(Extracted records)
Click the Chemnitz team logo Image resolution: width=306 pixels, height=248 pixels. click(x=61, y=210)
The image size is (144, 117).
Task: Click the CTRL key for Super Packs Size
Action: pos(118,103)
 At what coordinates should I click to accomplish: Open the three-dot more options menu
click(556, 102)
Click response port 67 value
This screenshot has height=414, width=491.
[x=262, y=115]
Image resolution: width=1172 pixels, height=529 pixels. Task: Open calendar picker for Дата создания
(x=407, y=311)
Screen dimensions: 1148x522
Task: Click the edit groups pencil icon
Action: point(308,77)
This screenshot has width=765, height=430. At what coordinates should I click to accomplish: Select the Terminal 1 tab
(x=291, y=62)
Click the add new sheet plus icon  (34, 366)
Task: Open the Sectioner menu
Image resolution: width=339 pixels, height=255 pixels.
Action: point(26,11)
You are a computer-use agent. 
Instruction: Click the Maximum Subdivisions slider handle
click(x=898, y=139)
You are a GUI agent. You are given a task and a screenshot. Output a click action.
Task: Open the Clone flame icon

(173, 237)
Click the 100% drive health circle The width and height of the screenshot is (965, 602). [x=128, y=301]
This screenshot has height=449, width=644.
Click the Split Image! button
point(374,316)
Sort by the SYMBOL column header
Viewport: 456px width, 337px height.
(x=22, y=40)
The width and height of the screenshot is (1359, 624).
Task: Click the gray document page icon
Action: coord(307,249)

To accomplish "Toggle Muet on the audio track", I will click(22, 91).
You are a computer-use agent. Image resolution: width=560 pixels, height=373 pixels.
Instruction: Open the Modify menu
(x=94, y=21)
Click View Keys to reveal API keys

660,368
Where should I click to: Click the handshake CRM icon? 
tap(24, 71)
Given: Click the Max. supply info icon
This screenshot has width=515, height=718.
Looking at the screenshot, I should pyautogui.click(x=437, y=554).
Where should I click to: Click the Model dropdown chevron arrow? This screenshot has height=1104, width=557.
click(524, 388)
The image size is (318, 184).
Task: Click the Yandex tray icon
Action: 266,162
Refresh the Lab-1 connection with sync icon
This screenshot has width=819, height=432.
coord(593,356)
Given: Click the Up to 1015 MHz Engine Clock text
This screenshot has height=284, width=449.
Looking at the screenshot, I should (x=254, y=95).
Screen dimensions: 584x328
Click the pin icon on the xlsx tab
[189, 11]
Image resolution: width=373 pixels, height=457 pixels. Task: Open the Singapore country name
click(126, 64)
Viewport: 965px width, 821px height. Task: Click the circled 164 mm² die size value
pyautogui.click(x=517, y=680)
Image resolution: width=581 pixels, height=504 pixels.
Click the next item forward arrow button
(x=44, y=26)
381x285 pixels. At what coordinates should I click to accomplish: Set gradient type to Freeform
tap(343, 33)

● Problem statement:
From the entries, report every line in which the string "agent" occurs.

● Answer area:
You are a computer-use agent. 
You are a GUI agent. You are given a task and a screenshot. Output a click action.
You are a computer-use agent. Image resolution: width=560 pixels, height=373 pixels.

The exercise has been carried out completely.